Maintenant il doit ramener l'Angleterre à la raison : il fait des propositions de paix raisonnables pour lui et l'Angleterre, mais elle refuse. Hitler n'aime pas ça, ça va l'obliger à attaquer à l'ouest alors qu'il ne voulait pas, ça va l'obliger à occuper l'ouest alors qu'il ne voulait pas... La France reste l'arme au pied comme l'Angleterre, Hitler pourrait continuer à l'est comme si de rien n'était, mais la France reste comme une épée de Damoclès dans son dos, "la meilleure armée du monde"

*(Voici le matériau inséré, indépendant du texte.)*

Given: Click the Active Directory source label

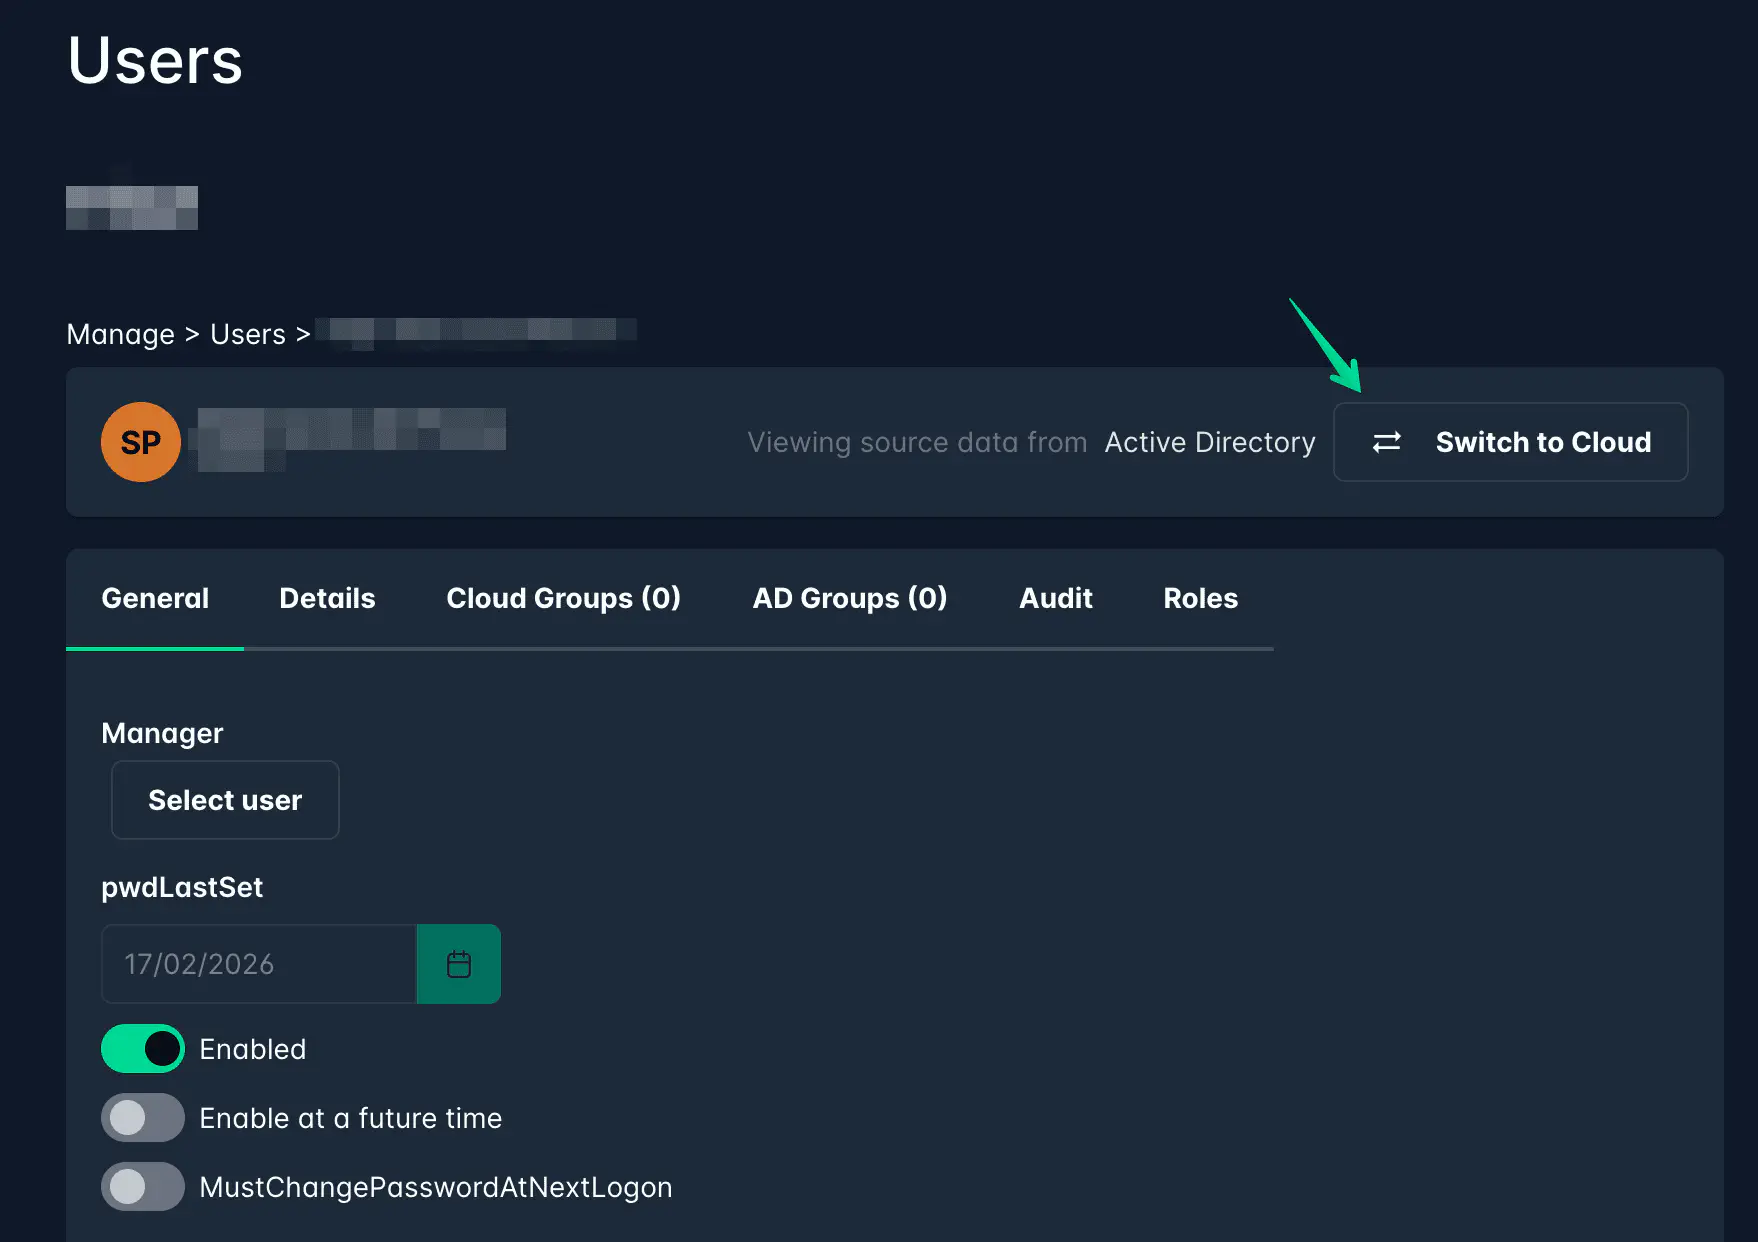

, Hitler doit en tenir compte ; il règle donc la question française ; mais il ne veut toujours pas de l'ouest... il concède une paix très large avec la France, lui laissant un gouvernement autonome dans la moitié du pays... cela pourra rassurer les Anglais se dit-il. Mais rien n'y fait, les anglais à l'abri sur leur île de ne craigne rien et se moquer reinement du sort de leur "allié" (poupée) français.
Hitler continue alors son expansion à lest comme il l'avait toujours voulu. Etc. Malheureusement les Anglais n'avaliseront jamais son grand projet d'une Europe dominée à 50/50 par l'Angleterre et l'Allemagne. Ce sera donc la fin de l'Europe et des pays développés. Une fin que l'on peut constater aujourd'hui d'ailleurs.